Need working example of deployment of Mask RCNN to Jetson

Hi,
I’m working with the nvidia ML tools for the first time, and I’m finding myself up to my eyeballs in documentation, none of which seems to work.
I’m running the TAO Mask-RCNN segmentation. I have a working model thanks to the very nice jupyter notebook example.

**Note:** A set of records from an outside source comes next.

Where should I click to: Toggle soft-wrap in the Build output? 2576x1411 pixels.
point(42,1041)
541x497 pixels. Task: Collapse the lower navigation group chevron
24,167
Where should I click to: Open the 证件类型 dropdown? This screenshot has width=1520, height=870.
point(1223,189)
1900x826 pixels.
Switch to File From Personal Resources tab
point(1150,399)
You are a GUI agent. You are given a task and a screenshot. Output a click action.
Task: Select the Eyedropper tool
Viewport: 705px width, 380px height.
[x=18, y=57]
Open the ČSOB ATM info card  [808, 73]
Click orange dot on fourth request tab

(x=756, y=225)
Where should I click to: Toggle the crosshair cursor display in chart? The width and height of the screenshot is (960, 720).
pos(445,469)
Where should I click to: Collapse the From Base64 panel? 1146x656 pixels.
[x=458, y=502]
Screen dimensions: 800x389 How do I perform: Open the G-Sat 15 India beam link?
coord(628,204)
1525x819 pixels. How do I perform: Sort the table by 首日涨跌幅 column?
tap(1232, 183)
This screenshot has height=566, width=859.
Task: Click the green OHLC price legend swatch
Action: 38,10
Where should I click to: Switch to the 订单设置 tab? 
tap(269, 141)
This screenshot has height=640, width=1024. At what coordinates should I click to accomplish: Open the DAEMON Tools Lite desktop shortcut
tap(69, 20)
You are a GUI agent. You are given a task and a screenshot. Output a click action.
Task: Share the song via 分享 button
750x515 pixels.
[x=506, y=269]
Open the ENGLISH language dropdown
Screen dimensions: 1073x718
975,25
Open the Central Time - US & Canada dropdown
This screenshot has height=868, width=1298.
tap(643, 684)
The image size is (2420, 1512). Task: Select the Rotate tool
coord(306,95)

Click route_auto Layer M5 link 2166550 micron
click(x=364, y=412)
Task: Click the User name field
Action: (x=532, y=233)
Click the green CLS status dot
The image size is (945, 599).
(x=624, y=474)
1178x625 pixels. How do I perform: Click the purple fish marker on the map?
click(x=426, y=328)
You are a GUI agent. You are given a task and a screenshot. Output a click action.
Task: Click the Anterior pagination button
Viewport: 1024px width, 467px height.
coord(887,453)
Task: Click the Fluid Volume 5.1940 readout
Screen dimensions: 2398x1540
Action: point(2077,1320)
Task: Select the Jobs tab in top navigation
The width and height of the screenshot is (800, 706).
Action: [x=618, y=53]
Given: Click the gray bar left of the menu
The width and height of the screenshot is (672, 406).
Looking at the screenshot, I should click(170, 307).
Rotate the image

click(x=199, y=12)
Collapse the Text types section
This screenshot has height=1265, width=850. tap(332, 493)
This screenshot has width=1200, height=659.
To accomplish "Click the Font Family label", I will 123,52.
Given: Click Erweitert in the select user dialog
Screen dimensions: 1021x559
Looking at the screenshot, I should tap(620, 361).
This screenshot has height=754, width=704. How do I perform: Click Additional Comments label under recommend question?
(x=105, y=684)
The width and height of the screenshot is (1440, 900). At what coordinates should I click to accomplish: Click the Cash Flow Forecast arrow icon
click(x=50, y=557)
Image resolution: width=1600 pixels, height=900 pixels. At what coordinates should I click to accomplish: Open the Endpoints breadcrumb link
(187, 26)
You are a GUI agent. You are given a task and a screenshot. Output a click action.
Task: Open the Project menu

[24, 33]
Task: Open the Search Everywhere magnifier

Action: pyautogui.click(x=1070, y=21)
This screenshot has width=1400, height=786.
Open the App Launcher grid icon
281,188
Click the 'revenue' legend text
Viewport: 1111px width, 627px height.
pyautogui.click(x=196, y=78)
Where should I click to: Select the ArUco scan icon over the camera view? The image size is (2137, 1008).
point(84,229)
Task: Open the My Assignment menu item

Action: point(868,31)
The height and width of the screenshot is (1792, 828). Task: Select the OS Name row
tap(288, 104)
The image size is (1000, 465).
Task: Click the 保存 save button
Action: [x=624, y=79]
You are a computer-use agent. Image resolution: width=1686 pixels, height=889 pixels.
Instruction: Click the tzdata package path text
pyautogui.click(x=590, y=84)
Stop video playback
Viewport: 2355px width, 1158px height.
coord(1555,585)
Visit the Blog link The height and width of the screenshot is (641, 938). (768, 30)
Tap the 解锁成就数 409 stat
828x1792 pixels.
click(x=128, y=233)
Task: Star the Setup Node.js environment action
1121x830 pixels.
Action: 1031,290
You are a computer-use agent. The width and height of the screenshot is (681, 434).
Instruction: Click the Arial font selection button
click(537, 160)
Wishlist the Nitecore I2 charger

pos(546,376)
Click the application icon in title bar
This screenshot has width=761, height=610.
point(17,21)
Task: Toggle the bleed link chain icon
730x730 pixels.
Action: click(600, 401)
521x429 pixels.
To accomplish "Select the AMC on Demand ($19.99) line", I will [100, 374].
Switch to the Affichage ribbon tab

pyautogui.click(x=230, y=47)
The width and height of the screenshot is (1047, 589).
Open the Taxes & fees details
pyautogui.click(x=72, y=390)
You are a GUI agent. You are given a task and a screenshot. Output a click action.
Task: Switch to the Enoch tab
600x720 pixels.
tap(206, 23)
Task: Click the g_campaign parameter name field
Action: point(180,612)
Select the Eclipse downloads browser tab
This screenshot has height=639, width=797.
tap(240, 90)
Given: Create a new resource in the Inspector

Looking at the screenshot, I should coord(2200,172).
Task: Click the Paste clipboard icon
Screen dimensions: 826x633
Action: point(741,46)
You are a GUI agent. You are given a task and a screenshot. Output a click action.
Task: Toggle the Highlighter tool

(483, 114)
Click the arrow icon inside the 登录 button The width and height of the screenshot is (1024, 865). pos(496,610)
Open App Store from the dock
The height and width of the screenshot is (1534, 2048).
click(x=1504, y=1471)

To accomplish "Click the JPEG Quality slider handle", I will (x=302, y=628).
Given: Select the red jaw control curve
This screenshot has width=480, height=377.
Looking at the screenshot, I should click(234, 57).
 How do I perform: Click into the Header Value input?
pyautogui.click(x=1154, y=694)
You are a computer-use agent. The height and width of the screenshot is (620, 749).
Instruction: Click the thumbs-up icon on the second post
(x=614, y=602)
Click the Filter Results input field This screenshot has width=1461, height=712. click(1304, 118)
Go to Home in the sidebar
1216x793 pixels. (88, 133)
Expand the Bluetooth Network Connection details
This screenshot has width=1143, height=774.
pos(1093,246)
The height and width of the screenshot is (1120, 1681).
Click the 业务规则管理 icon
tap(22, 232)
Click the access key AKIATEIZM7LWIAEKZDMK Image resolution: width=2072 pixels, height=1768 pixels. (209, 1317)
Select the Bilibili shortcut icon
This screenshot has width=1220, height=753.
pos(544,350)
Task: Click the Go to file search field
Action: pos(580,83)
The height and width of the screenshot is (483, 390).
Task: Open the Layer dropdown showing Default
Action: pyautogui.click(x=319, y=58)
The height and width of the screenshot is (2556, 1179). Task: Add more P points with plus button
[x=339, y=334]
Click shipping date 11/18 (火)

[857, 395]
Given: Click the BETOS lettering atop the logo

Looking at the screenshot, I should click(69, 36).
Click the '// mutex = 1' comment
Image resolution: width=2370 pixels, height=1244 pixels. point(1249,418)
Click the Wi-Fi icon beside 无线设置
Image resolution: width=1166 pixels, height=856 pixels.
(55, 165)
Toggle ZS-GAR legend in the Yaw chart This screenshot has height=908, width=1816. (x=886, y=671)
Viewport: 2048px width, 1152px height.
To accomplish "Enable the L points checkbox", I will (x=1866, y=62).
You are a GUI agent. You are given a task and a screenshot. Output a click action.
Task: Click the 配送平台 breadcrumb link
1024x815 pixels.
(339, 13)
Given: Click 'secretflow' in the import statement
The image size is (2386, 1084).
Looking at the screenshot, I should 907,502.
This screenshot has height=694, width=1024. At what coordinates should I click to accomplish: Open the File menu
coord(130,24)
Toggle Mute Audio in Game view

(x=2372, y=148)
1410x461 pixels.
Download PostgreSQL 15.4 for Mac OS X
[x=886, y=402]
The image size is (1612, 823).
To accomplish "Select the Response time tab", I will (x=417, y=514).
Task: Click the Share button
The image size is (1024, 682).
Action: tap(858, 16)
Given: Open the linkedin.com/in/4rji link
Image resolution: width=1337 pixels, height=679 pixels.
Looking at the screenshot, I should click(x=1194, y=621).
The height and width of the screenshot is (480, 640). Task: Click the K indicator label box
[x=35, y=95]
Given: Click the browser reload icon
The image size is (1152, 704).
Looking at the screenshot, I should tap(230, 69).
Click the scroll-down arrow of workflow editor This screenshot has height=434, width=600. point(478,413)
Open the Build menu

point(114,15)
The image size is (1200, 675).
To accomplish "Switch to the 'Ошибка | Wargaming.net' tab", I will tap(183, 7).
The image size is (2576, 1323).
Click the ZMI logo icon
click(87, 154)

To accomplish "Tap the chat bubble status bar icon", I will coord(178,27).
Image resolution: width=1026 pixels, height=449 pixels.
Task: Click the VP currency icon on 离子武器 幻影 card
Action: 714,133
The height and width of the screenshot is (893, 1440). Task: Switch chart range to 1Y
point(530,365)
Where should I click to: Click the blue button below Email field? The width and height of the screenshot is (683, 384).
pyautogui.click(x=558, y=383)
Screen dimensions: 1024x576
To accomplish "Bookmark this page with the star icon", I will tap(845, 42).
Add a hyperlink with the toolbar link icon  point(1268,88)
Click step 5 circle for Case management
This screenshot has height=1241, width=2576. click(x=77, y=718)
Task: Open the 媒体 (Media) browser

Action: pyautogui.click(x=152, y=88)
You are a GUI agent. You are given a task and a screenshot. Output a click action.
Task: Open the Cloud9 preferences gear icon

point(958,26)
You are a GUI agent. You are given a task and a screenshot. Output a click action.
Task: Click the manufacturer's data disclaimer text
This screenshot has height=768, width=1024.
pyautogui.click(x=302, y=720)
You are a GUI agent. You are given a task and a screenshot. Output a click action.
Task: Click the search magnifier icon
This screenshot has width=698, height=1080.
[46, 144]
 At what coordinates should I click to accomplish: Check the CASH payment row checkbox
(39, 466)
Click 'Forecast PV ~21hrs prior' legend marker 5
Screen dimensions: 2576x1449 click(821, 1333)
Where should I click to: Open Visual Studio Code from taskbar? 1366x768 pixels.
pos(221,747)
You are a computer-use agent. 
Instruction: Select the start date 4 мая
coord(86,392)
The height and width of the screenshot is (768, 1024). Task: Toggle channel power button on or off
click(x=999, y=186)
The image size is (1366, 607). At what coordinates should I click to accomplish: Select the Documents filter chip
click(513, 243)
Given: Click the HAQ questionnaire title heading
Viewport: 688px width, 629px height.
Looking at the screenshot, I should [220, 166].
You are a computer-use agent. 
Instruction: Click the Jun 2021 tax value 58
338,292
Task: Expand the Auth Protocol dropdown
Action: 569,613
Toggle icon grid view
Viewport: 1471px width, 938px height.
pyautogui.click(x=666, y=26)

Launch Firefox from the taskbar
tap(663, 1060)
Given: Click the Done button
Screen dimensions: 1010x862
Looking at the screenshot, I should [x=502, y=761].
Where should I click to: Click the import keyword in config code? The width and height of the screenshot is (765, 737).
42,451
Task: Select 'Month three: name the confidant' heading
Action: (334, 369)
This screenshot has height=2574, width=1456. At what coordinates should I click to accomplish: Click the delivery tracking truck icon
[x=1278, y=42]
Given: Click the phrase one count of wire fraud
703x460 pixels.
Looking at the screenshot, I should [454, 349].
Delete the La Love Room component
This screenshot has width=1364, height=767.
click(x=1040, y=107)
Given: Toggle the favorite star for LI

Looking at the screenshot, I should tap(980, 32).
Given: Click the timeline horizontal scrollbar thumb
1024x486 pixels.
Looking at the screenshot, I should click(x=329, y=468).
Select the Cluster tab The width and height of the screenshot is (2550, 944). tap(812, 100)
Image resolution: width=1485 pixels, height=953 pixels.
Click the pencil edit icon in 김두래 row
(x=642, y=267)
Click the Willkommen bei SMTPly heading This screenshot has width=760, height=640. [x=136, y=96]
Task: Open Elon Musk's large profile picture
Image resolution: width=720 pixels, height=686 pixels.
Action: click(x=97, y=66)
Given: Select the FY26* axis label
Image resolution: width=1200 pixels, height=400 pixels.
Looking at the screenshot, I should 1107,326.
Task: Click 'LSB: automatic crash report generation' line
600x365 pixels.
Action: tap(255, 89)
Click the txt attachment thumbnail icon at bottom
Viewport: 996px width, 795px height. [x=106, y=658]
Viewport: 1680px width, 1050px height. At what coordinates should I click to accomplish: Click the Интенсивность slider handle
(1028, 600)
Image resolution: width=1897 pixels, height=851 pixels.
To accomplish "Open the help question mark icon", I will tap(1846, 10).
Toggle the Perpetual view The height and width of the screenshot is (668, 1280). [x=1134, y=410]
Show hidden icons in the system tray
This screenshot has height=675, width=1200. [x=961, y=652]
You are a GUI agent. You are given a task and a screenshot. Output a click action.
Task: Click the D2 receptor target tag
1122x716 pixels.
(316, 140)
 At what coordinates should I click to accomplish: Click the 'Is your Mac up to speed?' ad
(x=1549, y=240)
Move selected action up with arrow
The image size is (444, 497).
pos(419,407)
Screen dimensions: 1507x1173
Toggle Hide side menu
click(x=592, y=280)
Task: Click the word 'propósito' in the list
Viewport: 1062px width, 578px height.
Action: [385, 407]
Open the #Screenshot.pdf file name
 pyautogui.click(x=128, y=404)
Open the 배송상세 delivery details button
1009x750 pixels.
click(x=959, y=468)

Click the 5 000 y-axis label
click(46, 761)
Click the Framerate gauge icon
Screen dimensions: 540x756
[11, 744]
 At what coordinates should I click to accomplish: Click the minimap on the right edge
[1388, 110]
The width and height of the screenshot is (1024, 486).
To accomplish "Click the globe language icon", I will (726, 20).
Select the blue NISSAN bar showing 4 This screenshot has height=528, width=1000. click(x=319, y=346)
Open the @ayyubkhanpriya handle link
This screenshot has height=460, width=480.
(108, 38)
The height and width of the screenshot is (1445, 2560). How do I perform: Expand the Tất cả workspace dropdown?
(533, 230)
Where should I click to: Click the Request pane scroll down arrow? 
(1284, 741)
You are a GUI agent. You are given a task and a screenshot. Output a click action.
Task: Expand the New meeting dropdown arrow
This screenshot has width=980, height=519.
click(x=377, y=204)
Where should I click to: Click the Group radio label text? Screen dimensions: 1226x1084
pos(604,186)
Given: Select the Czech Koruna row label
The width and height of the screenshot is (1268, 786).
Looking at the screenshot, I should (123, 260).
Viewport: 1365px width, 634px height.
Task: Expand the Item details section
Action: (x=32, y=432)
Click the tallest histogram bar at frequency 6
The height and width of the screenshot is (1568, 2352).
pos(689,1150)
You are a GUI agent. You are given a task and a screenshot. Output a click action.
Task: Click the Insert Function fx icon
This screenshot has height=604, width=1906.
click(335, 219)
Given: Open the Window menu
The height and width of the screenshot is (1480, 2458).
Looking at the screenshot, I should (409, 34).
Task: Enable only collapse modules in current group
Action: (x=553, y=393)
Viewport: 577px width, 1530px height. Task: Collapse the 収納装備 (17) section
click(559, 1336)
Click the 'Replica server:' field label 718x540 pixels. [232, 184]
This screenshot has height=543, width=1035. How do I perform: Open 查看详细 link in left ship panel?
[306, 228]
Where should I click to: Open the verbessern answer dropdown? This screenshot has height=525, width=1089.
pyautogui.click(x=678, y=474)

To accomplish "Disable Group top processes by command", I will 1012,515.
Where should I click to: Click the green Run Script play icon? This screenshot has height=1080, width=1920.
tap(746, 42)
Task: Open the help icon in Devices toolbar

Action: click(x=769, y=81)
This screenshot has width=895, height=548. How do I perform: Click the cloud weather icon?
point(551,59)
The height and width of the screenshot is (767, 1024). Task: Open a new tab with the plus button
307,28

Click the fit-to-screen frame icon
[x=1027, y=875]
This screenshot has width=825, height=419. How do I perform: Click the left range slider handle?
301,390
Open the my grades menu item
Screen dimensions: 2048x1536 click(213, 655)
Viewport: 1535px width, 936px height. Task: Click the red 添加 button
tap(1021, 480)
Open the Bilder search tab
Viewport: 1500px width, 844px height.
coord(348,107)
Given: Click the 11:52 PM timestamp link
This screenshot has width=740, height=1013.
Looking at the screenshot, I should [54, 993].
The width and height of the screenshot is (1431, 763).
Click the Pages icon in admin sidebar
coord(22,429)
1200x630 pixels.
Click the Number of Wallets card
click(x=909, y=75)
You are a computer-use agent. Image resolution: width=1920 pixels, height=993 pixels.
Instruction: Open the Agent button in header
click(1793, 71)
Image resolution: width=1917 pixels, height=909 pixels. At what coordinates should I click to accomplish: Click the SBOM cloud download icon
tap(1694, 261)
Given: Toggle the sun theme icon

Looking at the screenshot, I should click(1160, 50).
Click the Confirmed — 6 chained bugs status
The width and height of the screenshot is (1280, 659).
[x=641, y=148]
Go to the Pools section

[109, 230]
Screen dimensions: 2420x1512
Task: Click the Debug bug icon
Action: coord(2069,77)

However, I’ve hit several dead ends when trying to deploy the model on a Jetson device. There seem to be many deployment methods, and none of them work.
I have tried exporting a 32 bit version of the engine file from my desktop and running it on the Jetson with TensorRT in python with runtime.deserialize_cuda_engine(f.read())
this yields:
Reading engine from file model.step-25000.engine
[11/17/2022-15:07:26] [TRT] [E] 1: [stdArchiveReader.cpp::StdArchiveReader::40] Error Code 1: Serialization (Serialization assertion stdVersionRead == serializationVersion failed.Version tag does not match. Note: Current Version: 213, Serialized Engine Version: 205)
[11/17/2022-15:07:26] [TRT] [E] 4: [runtime.cpp::deserializeCudaEngine::49] Error Code 4: Internal Error (Engine deserialization failed.)

I have tried exporting an int8 version from TAO, then running it through tao-convert on the orin and attempting to load the resulting file. It seems to take in 32 bit float input (which makes no sense to me) and returns zero detections. (The outputs are also undocumented, so I’m not entirely sure how to interpret them. Is there any source available for how TAO runs the model?)

I have tried reading the etlt file directly into deepstream. There is no example file for this anywhere, but following examples in the TLT user guide, I trie d running deepstream-app with a custom configuration file. that yielded:

:00:00.221617212  9295 0xaaaadbbdf130 INFO                 nvinfer gstnvinfer.cpp:646:gst_nvinfer_logger:<primary_gie> NvDsInferContext[UID 1]: Info from NvDsInferContextImpl::buildModel() <nvdsinfer_context_impl.cpp:1923> [UID = 1]: Trying to create engine from model files
WARNING: [TRT]: The implicit batch dimension mode has been deprecated. Please create the network with NetworkDefinitionCreationFlag::kEXPLICIT_BATCH flag whenever possible.
ERROR: [TRT]: 3: conv1/Conv2D:kernel weights has count 3528 but 0 was expected
ERROR: [TRT]: 4: conv1/Conv2D: count of 3528 weights in kernel, but kernel dimensions (7,7) with 0 input channels, 24 output channels and 1 groups were specified. Expected Weights count is 0 * 7*7 * 24 / 1 = 0

along with many other errors.

I have no doubt I’m doing something wrong, but neither exporting .engine files or importing .etlt files seems to work.

In many of my dead-end attempts, I got fatal warnings about implicit batch size not being implimented in the model. I suspect that my attempts to export .engine files were foiled because of mismatching TRT versions on the Jetson (which only supports up to 8.4.1) and TAO (which is on 8.5 I think).

I am running the most recent release of TAO (downloaded yesterday).
I am trying to run on an Orin Jetson devkit, which I just upgraded to JetPack 5.0.2.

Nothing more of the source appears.